Me: I can’t try them on today…because (in almost a whisper) iamnotwaeringpanties…

Sis: {small pause} Bahahahahahahahahaha!  My sisters laugh could be heard throughout the store…How can you forget to put on underwear??

Me: Well, I was half asleep and just needed enough clothing on to get to the coffee pot without flashing the neighbors…and then I was still kind of asleep when I left. And I just forgot.  Then realized on the  way to drop off the car…oh shit!  But we were going back home right after the donuts, so didn’t hink it wold be a big deal…

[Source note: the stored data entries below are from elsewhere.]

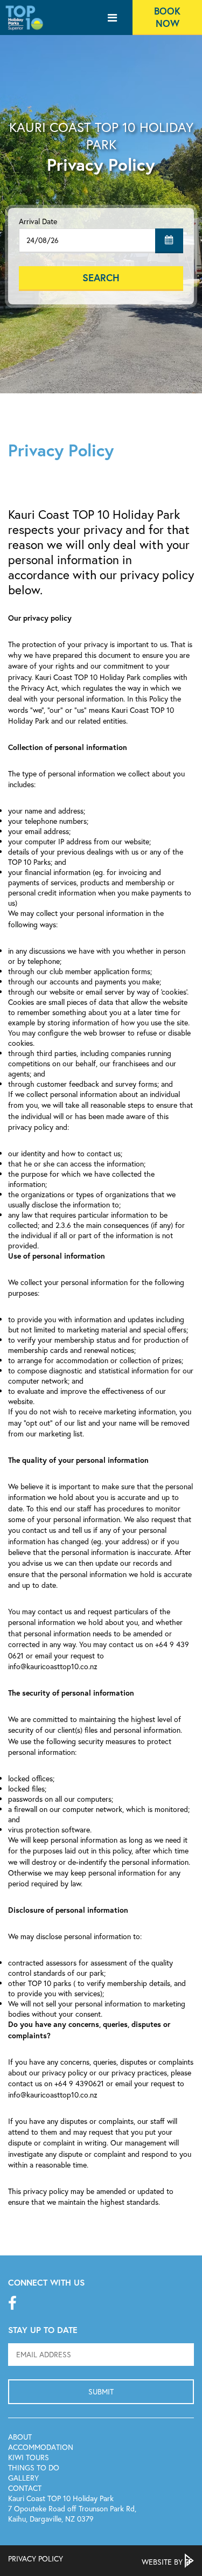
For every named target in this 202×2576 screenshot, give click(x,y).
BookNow (167, 17)
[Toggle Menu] (112, 17)
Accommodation (40, 2447)
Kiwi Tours (28, 2457)
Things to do (33, 2467)
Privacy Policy (35, 2558)
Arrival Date (38, 221)
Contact (24, 2488)
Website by (163, 2562)
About (20, 2437)
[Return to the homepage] (24, 30)
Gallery (23, 2478)
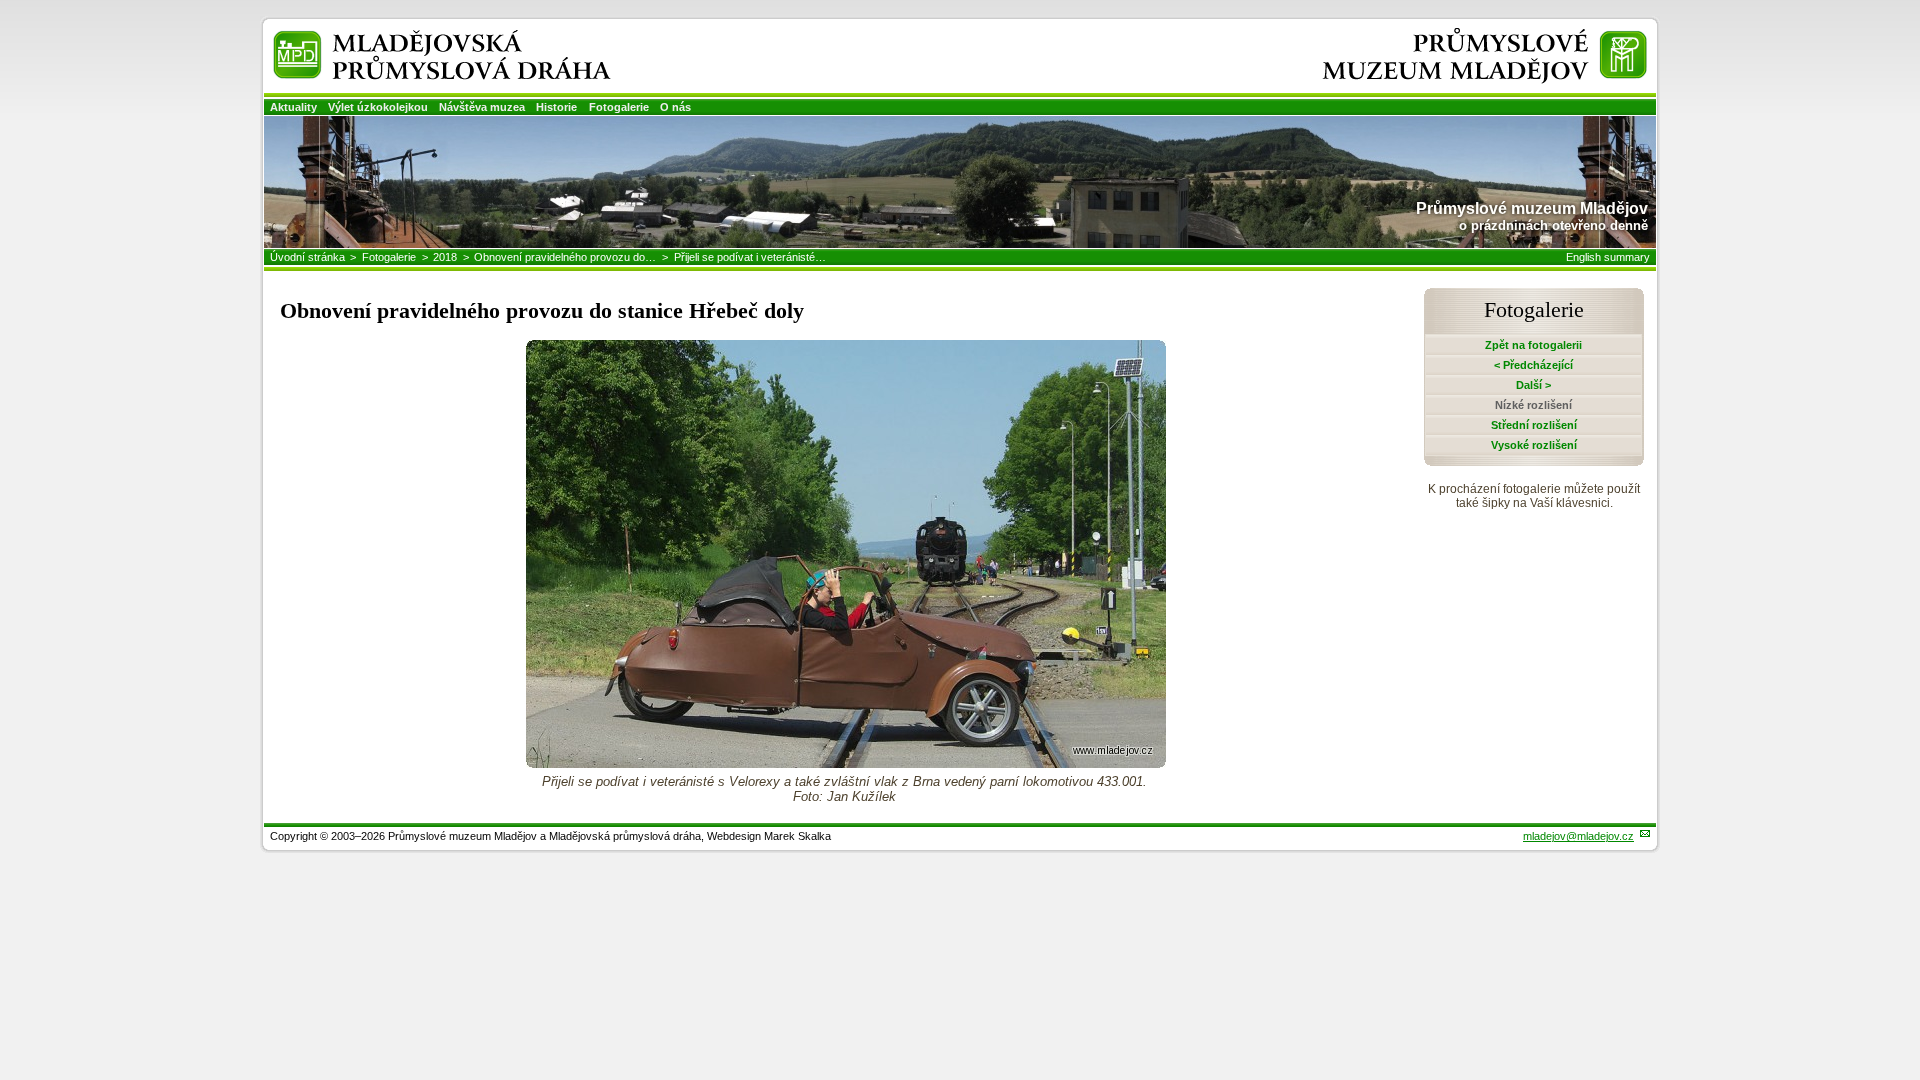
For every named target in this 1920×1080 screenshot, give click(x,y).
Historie (556, 107)
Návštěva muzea (482, 107)
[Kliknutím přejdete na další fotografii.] (846, 762)
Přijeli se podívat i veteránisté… (750, 257)
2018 (445, 257)
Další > (1533, 385)
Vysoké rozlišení (1534, 445)
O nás (675, 107)
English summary (1608, 257)
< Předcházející (1533, 365)
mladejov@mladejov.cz (1578, 836)
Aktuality (293, 107)
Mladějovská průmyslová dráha (416, 38)
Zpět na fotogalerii (1533, 345)
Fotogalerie (619, 107)
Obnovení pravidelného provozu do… (565, 257)
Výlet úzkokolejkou (378, 107)
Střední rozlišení (1534, 425)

Again she laughed…and was thoroughly entertained the rest of the morning and afternoon, as she picked out more activities to be done before heading home. Indeed, I negotiated trading in my car at the dealership after my next oil change. Then there was the bead shop, where it was everything in the world of beading and making your own jewelry.  Then it was several antique shops, and buying some small pieces of jewelry for new outfits.  And last but not least, there was the wine tasting…and tasting and tasting.

I mean, if I had known all of that was going to happen I would have worn pant(ie)s!  Don’t get me wrong, I’m a fan of letting the lady breath and be free just as much as anyone.  But a bit of planning is unusually involved.  There is nothing quite like an accidental day of commando.

Yes my life is a sitcom…or an SNL skit.  I can hear you laughing.